In the example highlighting ambiguities from missing semicolons on named character references, a "correct" encoding is provided, but that example makes no mention of the fact that the fragment was ambiguous precisely because the ampersand wasn't escaped.
This patch adds a clarifying note explaining how this situation is avoided by always escaping the ampersand.
- [ ] At least two implementers are interested (and none opposed):
- …
- …
- [ ] Tests are written and can be reviewed and commented upon at:
- …
- [ ] Implementation bugs are filed:
- Chromium: …
- Gecko: …
- WebKit: …
- Deno (only for timers, structured clone, base64 utils, channel messaging, module resolution, web workers, and web storage): …
- Node.js (only for timers, structured clone, base64 utils, channel messaging, and module resolution): …
- [ ] Corresponding HTML AAM & ARIA in HTML issues & PRs:
- [ ] MDN issue is filed: …
- [ ] The top of this comment includes a clear commit message to use.
(See WHATWG Working Mode: Changes for more details.)
As a side note, I overlooked adding my name to the list of contributors in my first submission.
I was surprised to find no recommendation about escaping & with character references anywhere in the HTML standard.
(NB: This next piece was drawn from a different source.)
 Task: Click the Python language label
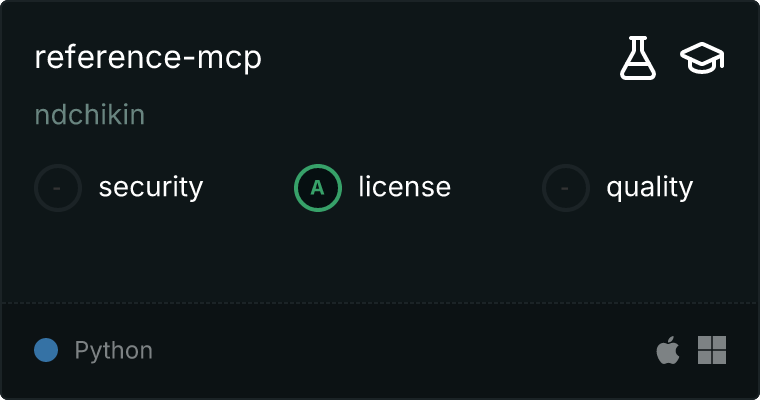pos(113,351)
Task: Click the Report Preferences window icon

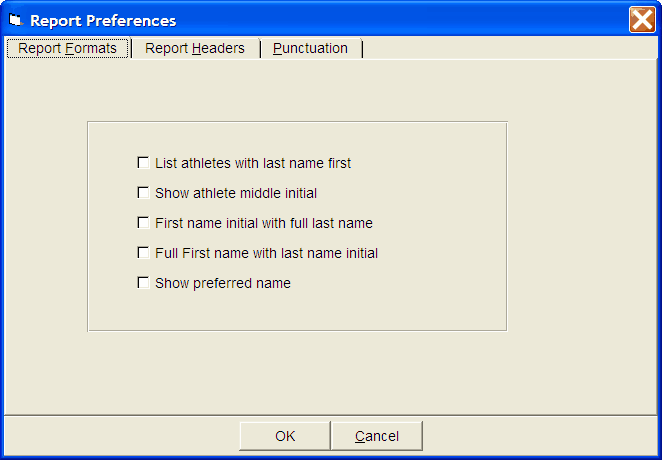Action: click(15, 20)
The section this PR touches seems to encourage not escaping & if it is not ambiguous (bold mine):
Thus, the correct way to express the above cases is as follows:
<a href="?bill&ted">Bill and Ted</a> <!-- &ted is ok, since it's not a named character reference --><a href="?art&copy">Art and Copy</a> <!-- the & has to be escaped, since © is a named character reference -->
I read this as if &ted would be wrong in some way, since it isn't the correct way. However, it seems much simpler to me to escape the ampersand here as &.
I would change this section to something like the following:
-<!-- &ted is ok, since it's not a named character reference -->
+<!-- "&ted" is ok because "ted" is not a named character reference.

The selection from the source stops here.